→ **課題一覧**
1. 本文で引用されている『身体障害の心理学』の著者はだれか。
2. 本文の「私は車の後部座席に布団を敷い」から「か、本当のことはわからない。」までを、一字も変えずに書き写してください。

私は車の後部座席に布団を敷いて横たわっているのだが、冬の鉛色の空は、フランクルが書いているように、「まるで自分がすでに死んでいて、死者としてあの世から、この幽霊じみた町を幽霊になって見下ろしているような」気がした。
これは本当に生々しい感覚で、この文章が『夜と霧』の中で一番リアルに響いた。生きているのが怖くて仕方なかった記憶が残っている。
また、南雲直二著『身体障害の心理学』によると、「全面降伏とは生きる意志を失った状態のことである。生きながらの死者である。心的外傷は人から生きる意志を奪い去り、人を全面降伏の状態に追い込むことがある」ということだったのか。また、フランクルの語る「精神の崩壊現象」だったのか、本当のことはわからない。

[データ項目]
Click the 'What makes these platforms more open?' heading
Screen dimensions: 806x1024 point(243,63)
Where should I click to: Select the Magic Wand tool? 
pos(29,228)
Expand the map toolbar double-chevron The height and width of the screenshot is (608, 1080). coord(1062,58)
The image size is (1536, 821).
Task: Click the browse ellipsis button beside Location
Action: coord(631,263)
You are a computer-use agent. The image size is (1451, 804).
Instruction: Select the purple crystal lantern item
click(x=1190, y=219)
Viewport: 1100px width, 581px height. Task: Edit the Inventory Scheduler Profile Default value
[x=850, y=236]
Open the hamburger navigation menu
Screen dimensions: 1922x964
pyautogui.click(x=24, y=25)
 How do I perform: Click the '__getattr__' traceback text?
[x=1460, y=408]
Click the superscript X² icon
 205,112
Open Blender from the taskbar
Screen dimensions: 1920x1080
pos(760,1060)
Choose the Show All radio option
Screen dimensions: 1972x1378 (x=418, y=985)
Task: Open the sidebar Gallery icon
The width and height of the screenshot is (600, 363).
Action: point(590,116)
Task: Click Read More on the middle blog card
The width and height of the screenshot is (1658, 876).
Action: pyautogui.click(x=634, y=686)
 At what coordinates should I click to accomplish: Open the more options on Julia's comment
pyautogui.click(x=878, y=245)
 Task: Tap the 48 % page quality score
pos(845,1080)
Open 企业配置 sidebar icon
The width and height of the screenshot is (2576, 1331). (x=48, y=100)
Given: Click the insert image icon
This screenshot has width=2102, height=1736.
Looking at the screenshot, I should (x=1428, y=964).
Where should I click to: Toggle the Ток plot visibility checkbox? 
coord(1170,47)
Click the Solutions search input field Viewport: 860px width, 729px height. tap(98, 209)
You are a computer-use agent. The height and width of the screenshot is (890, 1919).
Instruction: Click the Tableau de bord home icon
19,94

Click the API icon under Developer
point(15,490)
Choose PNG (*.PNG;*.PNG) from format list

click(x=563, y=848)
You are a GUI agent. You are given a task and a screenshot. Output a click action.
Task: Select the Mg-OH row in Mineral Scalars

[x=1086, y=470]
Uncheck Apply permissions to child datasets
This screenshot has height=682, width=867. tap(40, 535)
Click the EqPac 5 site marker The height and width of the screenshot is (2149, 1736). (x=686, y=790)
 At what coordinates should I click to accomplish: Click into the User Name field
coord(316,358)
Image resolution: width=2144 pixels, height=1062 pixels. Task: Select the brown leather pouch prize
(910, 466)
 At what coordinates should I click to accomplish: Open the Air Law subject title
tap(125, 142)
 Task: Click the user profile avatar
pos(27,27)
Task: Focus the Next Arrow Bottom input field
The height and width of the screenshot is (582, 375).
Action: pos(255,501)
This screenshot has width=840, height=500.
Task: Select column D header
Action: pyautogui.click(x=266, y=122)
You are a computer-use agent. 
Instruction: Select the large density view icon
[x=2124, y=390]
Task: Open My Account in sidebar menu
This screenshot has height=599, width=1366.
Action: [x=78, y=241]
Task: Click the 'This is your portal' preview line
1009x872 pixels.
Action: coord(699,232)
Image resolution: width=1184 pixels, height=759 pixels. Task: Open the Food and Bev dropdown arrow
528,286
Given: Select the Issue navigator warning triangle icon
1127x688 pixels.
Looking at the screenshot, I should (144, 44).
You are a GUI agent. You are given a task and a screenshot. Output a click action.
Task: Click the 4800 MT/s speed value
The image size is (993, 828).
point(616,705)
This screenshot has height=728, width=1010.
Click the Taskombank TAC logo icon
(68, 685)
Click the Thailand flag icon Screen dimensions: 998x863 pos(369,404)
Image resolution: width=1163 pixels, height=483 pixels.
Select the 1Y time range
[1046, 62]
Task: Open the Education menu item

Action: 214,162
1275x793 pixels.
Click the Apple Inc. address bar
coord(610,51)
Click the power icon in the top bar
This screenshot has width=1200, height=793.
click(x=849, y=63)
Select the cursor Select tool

→ **課題ごとの解答**
1. 南雲直二

2.
私は車の後部座席に布団を敷いて横たわっているのだが、冬の鉛色の空は、フランクルが書いているように、「まるで自分がすでに死んでいて、死者としてあの世から、この幽霊じみた町を幽霊になって見下ろしているような」気がした。
これは本当に生々しい感覚で、この文章が『夜と霧』の中で一番リアルに響いた。生きているのが怖くて仕方なかった記憶が残っている。
また、南雲直二著『身体障害の心理学』によると、「全面降伏とは生きる意志を失った状態のことである。生きながらの死者である。心的外傷は人から生きる意志を奪い去り、人を全面降伏の状態に追い込むことがある」ということだったのか。また、フランクルの語る「精神の崩壊現象」だったのか、本当のことはわからない。